08-14-2025 03:10 PM
When we run DLT pipelines (which we deploy via DABs), we get a sporadic issue when attempting to install our bundle's wheel file.
First, in every DLT pipeline, we as a first step a script that looks like the following
import subprocess as sp
from importlib.util import find_spec as importlib_find_spec
from pathlib import Path
from databricks.sdk.runtime import dbutils, spark
if not importlib_find_spec('my_package'):
artifact_path = spark.conf.get('bundle.artifactPath')
if not artifact_path:
msg = 'Bundle artifact path not found in Spark configuration.'
raise ValueError(msg)
wheel_path = next(
(Path(artifact_path) / '.internal').glob(
'my_package-*-py3-none-any.whl',
),
)
sp.check_call( # noqa: S603
[ # noqa: S607
'pip',
'install',
str(wheel_path),
],
)
dbutils.library.restartPython()
Where we pass bundle.artifactPath in from the bundle in the pipeline options.
Some large percentage of the time, this works perfectly. From this point, we can run code which has available both our package (here called "my_package") as well as the 3rd party dependencies that are implied onto the .whl file by our project dependencies in the pyproject.toml.
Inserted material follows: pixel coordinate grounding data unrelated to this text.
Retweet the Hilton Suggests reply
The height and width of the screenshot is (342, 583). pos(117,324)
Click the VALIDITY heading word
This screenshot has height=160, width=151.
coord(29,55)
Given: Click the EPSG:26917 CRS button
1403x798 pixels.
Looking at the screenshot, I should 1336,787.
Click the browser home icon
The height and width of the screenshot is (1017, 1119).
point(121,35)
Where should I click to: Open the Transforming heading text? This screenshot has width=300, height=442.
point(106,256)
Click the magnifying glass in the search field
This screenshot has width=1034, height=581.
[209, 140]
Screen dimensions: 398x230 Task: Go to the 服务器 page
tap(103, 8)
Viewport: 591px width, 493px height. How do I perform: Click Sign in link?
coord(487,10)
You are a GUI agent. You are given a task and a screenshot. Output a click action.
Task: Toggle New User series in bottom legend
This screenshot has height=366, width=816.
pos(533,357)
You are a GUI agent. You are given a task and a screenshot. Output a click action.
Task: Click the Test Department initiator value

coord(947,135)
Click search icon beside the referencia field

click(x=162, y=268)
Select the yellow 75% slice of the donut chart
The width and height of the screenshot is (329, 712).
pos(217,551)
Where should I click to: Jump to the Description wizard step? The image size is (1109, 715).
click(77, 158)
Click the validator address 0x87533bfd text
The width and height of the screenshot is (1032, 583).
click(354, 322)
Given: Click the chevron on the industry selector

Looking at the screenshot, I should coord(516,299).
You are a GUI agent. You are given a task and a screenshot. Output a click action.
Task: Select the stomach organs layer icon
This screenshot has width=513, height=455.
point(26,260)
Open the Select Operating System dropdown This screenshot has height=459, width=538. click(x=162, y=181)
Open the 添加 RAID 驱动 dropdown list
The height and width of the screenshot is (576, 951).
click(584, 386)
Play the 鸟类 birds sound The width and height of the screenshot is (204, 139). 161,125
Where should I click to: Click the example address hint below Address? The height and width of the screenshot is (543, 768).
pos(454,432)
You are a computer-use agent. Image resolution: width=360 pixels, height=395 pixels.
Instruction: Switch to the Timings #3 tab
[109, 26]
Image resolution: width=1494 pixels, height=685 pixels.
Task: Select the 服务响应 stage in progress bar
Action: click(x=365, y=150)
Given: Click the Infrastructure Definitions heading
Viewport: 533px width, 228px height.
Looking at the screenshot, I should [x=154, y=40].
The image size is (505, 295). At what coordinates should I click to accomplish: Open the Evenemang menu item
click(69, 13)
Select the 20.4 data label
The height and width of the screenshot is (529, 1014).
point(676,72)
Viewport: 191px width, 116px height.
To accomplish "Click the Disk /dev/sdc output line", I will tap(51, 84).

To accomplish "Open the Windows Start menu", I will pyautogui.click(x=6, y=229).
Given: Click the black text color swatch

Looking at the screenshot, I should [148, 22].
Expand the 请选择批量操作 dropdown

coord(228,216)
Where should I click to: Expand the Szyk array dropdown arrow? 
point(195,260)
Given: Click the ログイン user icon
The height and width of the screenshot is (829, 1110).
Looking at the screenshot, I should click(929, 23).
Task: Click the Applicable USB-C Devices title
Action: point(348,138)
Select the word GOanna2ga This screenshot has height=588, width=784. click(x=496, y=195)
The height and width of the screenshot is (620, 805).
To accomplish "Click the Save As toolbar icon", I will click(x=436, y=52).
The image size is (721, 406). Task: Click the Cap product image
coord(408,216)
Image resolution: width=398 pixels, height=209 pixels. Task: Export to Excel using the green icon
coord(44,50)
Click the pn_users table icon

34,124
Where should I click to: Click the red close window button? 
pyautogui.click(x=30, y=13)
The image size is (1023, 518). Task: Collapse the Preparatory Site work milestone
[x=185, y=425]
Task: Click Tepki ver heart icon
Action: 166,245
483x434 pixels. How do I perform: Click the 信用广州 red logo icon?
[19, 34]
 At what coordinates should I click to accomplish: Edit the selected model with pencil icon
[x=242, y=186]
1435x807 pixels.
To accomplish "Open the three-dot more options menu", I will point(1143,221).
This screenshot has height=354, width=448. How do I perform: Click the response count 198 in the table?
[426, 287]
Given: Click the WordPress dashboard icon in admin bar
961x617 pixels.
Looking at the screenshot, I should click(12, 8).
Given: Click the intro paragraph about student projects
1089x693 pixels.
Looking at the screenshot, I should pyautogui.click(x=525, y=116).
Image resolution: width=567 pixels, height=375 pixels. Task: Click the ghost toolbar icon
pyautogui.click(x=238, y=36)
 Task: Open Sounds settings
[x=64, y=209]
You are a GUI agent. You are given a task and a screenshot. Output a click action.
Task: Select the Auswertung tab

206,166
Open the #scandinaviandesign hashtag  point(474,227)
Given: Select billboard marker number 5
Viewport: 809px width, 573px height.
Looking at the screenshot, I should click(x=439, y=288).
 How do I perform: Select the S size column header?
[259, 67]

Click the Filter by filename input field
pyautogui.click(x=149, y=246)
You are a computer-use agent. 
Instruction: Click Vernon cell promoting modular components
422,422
However, every now and then, during the DLT pipeline "Initializing" stage, this will fail, with an error like the following
pyspark.errors.exceptions.captured.AnalysisException: Traceback (most recent call last):
File "/local_disk0/.ephemeral_nfs/envs/pythonEnv-6584cd7b-1c47-4509-891d-918d38e18089/lib/python3.12/site-packages/my_package/base_pipeline_config.py", line 293, in _fcn
return source.load()
^^^^^^^^^^^^^
pyspark.errors.exceptions.captured.AnalysisException: [PYTHON_DATA_SOURCE_ERROR] Failed to create Python data source instance: Traceback (most recent call last):
File "/databricks/spark/python/pyspark/serializers.py", line 192, in _read_with_length
return self.loads(obj)
^^^^^^^^^^^^^^^
File "/databricks/spark/python/pyspark/serializers.py", line 617, in loads
return cloudpickle.loads(obj, encoding=encoding)
^^^^^^^^^^^^^^^^^^^^^^^^^^^^^^^^^^^^^^^^^
ModuleNotFoundError: No module named 'my_package'
During handling of the above exception, another exception occurred:
Traceback (most recent call last):
pyspark.serializers.SerializationError: Caused by Traceback (most recent call last):
File "/databricks/spark/python/pyspark/serializers.py", line 192, in _read_with_length
return self.loads(obj)
^^^^^^^^^^^^^^^
File "/databricks/spark/python/pyspark/serializers.py", line 617, in loads
return cloudpickle.loads(obj, encoding=encoding)
^^^^^^^^^^^^^^^^^^^^^^^^^^^^^^^^^^^^^^^^^
ModuleNotFoundError: No module named 'my_package'
SQLSTATE: 38000
Usually this ends up working after a re-run, though sometimes it can take several re-runs before it finally succeeds. And then sometimes it will work the first time several times in a row.
We'd really like to resolve this in a way that we can continue installing our wheel source code along with its external dependencies without this flakiness necessitating so many retries.
We thought about also trying to update sys.path, but this doesn't handle installing 3rd party dependencies. It seems like somehow the Python runtime gets out of sync.
08-17-2025 10:05 AM - edited 08-17-2025 10:06 AM
In the end, the fix was quite simple. Recently, there is a new field on pipelines to specify details of the DLT environment.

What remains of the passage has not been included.